- EXTRACT TO READ -
==============================

West of the capital, insurgents fired mortars at a police stations near the guerrilla stronghold of Fallujah, killing an Iraqi civilian and wounding three people, including a U.S. Marine. The mortar rounds hit the station in the Fallujah suburb of Kharma.

Explosions rocked the industrial sections of Kufa, where Shiite leaders have been struggling to save a shaky cease-fire. Many of the injured suffered shrapnel wounds from a mortar round that missed a U.S. convoy, witnesses said.

Gunfire reverberated through the largely deserted streets as fighters loyal to al-Sadr took positions near the mosque, where gunbattles have raged in past days. Tanks and Humvees rolled into the center of the city at midmorning, prompting terrified civilians to scramble for cover.

Five people were killed in the fighting, hospital sources said. In skirmishes lasting about an hour, two militiamen were injured, fighters said.

Al-Sadr's forces and U.S. troops also exchanged gunfire in the Shiite district of Baghdad known as Sadr City, killing one fighter and injured three, officials in al-Sadr's office said.

Fighters threatened to conduct suicide operations if talks meant to calm the situation failed.

"We will use explosive belts to attack the U.S. tanks," said one fighter, Ali Hussein.

Clashes have rocked Kufa nearly every day since Shiite leaders announced an agreement by al-Sadr to end a two-month old standoff with the Americans here and in the twin city of Najaf.

One proposal under discussion calls for al-Sadr's militia to withdraw from Najaf over a 72-hour period. In return, American troops would stay away from Shiite holy sites in Najaf and Kufa -- where U.S. and militia forces have battled since al-Sadr launched an anti-occupation uprising in early April.

==============================

- RECORDS -
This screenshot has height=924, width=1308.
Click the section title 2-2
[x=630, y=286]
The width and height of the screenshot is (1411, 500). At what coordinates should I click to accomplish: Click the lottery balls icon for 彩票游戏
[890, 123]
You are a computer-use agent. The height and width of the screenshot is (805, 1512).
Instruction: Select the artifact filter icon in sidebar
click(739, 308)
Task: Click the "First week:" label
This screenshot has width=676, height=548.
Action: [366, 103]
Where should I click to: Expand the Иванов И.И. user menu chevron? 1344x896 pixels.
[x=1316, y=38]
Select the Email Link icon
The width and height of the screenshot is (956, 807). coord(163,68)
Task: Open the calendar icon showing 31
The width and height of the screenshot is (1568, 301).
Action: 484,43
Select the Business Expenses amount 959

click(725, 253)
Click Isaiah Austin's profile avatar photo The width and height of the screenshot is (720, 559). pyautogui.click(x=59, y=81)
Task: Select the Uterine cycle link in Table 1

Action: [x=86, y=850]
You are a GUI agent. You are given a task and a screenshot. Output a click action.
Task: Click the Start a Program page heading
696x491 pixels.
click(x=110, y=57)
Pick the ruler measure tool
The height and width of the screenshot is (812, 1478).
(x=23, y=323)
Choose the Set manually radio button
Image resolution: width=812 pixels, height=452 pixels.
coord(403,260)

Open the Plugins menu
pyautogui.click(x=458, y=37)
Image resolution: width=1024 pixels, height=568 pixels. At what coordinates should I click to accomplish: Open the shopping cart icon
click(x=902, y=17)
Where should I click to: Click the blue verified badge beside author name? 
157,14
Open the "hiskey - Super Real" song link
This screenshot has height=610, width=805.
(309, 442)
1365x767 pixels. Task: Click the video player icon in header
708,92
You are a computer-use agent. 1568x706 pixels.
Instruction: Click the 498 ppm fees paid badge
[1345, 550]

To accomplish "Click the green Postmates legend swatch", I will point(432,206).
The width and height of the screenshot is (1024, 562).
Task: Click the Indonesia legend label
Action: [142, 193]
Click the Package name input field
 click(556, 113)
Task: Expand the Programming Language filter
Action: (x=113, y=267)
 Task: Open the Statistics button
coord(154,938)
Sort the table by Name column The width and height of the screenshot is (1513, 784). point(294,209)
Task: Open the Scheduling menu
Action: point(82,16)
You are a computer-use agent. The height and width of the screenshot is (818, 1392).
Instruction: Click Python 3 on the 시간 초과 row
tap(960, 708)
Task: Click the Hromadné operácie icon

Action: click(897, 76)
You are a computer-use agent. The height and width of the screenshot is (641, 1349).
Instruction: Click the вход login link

==============================

- EXERCISE SET -
A) Translate this sentence from the report on Kufa into Spanish: "Fighters threatened to conduct suicide operations if talks meant to calm the situation failed."
B) According to the report on Kufa, over what period would al-Sadr's militia withdraw from Najaf under the proposal being discussed?
C) Write out the part of the report on Kufa starting with "Fighters threatened to" and going on through "in early April.".

- RESPONSES BY ITEM NUMBER -
A) Los combatientes amenazaron con llevar a cabo operaciones suicidas si fracasaban las conversaciones destinadas a calmar la situación.

B) Over a 72-hour period.

C)
Fighters threatened to conduct suicide operations if talks meant to calm the situation failed.

"We will use explosive belts to attack the U.S. tanks," said one fighter, Ali Hussein.

Clashes have rocked Kufa nearly every day since Shiite leaders announced an agreement by al-Sadr to end a two-month old standoff with the Americans here and in the twin city of Najaf.

One proposal under discussion calls for al-Sadr's militia to withdraw from Najaf over a 72-hour period. In return, American troops would stay away from Shiite holy sites in Najaf and Kufa -- where U.S. and militia forces have battled since al-Sadr launched an anti-occupation uprising in early April.